A large percentage of drivers turn off the advanced safety features in their vehicles when possible, a recent study conducted by Erie Insurance indicates.
The auto insurance provider asked 500 U.S. licensed drivers ages 18 and older with vehicles made in 2016 and after if they intentionally turn off or disable advanced safety features such as lane keep assist or adaptive cruise control. It found that 30% of drivers turn off the adaptive speed function on their cruise control, while 23% turn off driver attention monitor and lane keep assist. Other features that are often switched off by motorists include lane departure warning (21%), automated emergency braking (17%) and traffic sign recognition (14%).
Survey participants said they turn off advanced safety features in their vehicles as they are “annoying” or “distracting.” Some features are also said to send too many false alarms, including forwarding collision warning and driver attention monitoring. There is one feature that barely anyone is turning off, however, and that’s the backup camera. Just 6% of motorists say they switch this feature off if possible, with those survey participants saying they “don’t trust” the technology.
Jon Bloom, who serves as the vice president of personal auto at Erie Insurance, believes more people will be inclined to leave advanced safety featured turned on once the technology is more refined.
“Ideally as features improve and drivers get more comfortable with them, using them will become second-nature the way seatbelts are today,” Bloom said. “The payoff could be huge in terms of reducing crashes and saving lives.”

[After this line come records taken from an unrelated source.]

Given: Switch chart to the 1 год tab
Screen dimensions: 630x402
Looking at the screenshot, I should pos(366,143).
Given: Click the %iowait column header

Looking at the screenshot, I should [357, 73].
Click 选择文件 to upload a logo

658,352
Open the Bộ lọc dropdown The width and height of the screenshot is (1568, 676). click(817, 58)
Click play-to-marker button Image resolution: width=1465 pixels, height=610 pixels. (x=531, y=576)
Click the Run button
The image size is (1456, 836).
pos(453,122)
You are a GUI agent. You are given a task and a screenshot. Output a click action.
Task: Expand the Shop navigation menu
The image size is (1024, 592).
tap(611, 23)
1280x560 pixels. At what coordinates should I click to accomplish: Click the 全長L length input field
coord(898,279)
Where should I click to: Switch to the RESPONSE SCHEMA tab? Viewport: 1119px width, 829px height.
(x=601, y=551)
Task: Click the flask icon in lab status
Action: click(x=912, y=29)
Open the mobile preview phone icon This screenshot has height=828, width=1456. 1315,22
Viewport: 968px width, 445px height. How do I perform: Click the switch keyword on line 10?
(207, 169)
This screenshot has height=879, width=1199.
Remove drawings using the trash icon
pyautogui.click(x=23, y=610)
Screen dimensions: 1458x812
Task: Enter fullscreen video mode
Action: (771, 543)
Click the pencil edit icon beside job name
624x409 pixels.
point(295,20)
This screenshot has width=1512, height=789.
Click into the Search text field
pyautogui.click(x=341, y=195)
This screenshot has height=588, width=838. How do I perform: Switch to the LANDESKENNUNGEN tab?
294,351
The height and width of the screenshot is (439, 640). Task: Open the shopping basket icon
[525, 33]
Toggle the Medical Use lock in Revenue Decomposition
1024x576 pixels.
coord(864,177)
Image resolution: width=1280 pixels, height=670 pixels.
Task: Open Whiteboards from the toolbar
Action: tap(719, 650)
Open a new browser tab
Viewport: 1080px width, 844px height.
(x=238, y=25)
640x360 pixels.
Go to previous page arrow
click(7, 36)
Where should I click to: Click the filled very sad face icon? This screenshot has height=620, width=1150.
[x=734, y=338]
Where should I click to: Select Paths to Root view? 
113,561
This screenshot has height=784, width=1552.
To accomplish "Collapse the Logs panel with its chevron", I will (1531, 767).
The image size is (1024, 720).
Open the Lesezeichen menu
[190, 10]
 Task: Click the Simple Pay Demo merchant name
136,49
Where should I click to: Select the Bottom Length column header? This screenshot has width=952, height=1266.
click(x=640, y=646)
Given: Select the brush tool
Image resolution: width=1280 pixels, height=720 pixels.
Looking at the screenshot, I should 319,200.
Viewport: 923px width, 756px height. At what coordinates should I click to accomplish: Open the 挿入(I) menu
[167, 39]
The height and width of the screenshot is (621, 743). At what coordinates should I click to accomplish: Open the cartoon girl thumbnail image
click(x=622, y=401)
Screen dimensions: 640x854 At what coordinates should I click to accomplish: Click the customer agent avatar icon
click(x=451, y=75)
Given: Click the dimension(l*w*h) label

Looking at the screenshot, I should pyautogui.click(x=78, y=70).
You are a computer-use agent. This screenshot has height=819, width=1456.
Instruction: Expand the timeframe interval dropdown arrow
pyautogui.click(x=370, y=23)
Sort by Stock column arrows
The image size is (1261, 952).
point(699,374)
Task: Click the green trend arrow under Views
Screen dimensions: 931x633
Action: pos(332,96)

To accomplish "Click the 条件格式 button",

Many are still very apprehensive about adaptive cruise control, however, which these days will often times be paired with a semi-autonomous lane-keep function. More than a third (35%) of survey respondents said they definitely would not purchase a car with adaptive cruise control. The percentage of drivers who didn’t want other advanced safety features, such as forward collision warning, were all in the single digits. This could be a bad sign for automakers wishing to release fully autonomous cars, such as General Motors and its Cruise subsidiary, as it shows many motorists still do not trust such technology.